ALEX PRESHA: And now, renewed efforts to broaden access to voting hangs in the balance. A Senate debate scheduled for Tuesday, a vote all but certain to fail.
JIM CLYBURN: But we are going to keep pressing this issue.
ALEX PRESHA: Democrats don't have enough support for legislation, including the Freedom to Vote Act. The bill would expand voter registration, designate Election Day as a federal holiday, established protections against gerrymandering, and restore voting rights to formerly incarcerated Americans.
JOE BIDEN: I hope we can get this done. The honest to God answer is, I don't know it.

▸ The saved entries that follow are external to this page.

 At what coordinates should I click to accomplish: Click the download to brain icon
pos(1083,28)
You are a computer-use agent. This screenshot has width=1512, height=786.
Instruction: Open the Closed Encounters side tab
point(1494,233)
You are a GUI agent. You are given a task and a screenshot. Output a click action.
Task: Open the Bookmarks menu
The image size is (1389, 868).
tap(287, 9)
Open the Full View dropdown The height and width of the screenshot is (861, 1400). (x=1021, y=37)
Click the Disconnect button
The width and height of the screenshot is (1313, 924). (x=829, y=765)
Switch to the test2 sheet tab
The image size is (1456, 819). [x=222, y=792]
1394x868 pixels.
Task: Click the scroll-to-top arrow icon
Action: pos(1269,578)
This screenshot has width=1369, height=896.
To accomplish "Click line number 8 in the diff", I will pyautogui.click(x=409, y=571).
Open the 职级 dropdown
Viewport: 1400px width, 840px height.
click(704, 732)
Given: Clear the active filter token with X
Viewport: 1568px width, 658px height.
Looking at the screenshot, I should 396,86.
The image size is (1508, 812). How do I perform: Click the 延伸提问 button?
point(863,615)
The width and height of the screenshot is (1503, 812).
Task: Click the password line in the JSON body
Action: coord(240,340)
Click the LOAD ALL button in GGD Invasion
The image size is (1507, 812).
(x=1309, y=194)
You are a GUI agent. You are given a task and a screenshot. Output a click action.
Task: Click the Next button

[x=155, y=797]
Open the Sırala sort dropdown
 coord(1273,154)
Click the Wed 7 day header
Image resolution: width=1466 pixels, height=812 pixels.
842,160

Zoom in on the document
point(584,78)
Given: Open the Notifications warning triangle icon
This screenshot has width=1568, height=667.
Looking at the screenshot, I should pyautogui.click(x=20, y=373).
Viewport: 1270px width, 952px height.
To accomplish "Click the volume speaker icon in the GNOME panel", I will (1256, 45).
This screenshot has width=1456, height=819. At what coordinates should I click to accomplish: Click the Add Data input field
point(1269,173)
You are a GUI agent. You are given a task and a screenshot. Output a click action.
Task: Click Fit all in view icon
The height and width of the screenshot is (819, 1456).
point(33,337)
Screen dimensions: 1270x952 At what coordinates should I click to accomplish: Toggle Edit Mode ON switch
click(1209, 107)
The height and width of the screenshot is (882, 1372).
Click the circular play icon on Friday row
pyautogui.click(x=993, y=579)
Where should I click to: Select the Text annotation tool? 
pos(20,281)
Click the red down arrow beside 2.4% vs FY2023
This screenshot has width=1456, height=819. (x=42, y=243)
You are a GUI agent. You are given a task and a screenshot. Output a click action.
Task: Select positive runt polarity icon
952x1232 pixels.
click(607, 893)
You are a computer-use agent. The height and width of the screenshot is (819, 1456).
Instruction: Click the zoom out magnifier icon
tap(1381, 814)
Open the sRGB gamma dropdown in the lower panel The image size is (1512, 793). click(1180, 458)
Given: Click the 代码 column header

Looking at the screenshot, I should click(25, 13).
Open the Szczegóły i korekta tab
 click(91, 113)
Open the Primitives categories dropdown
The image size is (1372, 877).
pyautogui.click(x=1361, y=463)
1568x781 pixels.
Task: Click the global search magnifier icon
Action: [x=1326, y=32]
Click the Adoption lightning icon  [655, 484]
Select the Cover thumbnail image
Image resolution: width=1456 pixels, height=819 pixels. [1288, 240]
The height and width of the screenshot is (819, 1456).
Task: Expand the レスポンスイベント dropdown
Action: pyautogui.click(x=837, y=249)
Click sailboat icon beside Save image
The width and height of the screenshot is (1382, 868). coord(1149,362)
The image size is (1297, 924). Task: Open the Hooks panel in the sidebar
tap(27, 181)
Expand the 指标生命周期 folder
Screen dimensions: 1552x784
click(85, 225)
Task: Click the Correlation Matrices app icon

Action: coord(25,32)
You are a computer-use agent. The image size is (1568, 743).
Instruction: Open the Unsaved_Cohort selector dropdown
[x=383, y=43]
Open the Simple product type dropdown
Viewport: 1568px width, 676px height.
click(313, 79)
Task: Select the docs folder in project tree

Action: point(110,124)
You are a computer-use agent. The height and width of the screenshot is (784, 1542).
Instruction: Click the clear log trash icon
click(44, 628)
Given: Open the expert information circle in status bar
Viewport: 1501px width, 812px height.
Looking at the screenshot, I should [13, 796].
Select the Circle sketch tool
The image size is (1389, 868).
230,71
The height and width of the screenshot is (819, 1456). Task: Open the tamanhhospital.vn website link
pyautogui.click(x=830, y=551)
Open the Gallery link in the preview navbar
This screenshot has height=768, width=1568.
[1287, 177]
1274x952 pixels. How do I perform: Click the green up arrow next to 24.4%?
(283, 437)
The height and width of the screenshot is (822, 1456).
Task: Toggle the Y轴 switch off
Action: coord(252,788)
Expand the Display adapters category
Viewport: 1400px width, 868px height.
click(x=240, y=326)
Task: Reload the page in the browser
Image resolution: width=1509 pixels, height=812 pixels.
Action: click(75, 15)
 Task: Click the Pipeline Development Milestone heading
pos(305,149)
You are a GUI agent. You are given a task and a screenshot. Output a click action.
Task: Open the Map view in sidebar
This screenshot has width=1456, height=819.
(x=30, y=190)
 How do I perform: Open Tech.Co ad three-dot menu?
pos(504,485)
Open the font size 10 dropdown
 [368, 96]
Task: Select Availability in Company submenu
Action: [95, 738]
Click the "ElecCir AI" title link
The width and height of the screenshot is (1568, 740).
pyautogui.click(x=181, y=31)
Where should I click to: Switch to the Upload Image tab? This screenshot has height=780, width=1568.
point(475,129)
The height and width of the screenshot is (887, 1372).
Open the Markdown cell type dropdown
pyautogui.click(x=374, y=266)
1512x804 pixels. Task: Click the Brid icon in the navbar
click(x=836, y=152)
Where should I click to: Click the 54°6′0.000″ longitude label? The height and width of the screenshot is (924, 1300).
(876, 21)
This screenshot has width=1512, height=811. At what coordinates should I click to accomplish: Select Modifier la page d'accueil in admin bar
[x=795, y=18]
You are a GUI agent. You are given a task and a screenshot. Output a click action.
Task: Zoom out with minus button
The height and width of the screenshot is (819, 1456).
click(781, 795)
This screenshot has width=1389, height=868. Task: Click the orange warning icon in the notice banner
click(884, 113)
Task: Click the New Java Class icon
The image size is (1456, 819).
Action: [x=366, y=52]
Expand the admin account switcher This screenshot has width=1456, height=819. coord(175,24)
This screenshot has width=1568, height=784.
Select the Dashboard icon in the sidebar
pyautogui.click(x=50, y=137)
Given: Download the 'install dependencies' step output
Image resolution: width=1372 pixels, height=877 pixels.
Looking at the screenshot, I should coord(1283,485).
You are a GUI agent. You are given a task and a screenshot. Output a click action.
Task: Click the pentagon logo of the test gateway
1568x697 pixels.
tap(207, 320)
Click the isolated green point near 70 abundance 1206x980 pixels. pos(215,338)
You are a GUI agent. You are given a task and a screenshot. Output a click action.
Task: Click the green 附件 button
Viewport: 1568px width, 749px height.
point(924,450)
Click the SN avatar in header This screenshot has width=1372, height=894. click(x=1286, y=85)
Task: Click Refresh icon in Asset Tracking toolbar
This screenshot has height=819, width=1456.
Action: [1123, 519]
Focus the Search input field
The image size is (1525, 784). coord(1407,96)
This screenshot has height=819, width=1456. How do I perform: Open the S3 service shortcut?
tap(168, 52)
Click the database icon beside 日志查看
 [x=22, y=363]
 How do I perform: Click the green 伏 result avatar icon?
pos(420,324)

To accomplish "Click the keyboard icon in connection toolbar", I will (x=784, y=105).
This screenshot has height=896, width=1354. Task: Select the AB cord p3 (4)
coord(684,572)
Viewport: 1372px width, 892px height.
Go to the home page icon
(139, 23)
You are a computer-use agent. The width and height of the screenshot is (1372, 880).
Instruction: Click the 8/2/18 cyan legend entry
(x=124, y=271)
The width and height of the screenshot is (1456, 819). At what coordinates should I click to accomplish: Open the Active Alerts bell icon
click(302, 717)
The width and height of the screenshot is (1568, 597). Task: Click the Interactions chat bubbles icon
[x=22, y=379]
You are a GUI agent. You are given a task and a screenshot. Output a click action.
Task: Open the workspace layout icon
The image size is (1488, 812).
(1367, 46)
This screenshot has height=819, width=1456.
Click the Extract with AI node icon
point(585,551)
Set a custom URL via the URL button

ALEX PRESHA: Since the 2020 election, critics say a number of states have taken action making it more difficult to cast a ballot. Last year, at least 19 states passed 34 laws restricting access to voting. Arizona is one of them. In the spirit of his father, Martin Luther King, III led a rally in Phoenix over the weekend.
ALEX PRESHA: Earlier today, Linsey spoke with King and his wife, Andrea.
MARTIN LUTHER KING, III: It is sad that a people that do not remember their history are doomed to repeat the mistakes of the past.
LINSEY DAVIS: Why is this something that needs to constantly be renewed and revisited?
MARTIN LUTHER KING, III: It has never been done totally correct, in the sense that we had to do it initially as an act, and acts have to be reinstated over and over again. I think that's why Congress has designed actual laws that will make it sustainable.
ALEX PRESHA: Linsey, all eyes will be on Senators Kyrsten Sinema and Joe Manchin. Both Democrats refuse to support getting rid of the filibuster, a potential workaround for their party to pass voting rights legislation on its own. Linsey?
LINSEY DAVIS: Many holding out hope, Alex. Thank you.
This transcript has been automatically generated and may not be 100% accurate.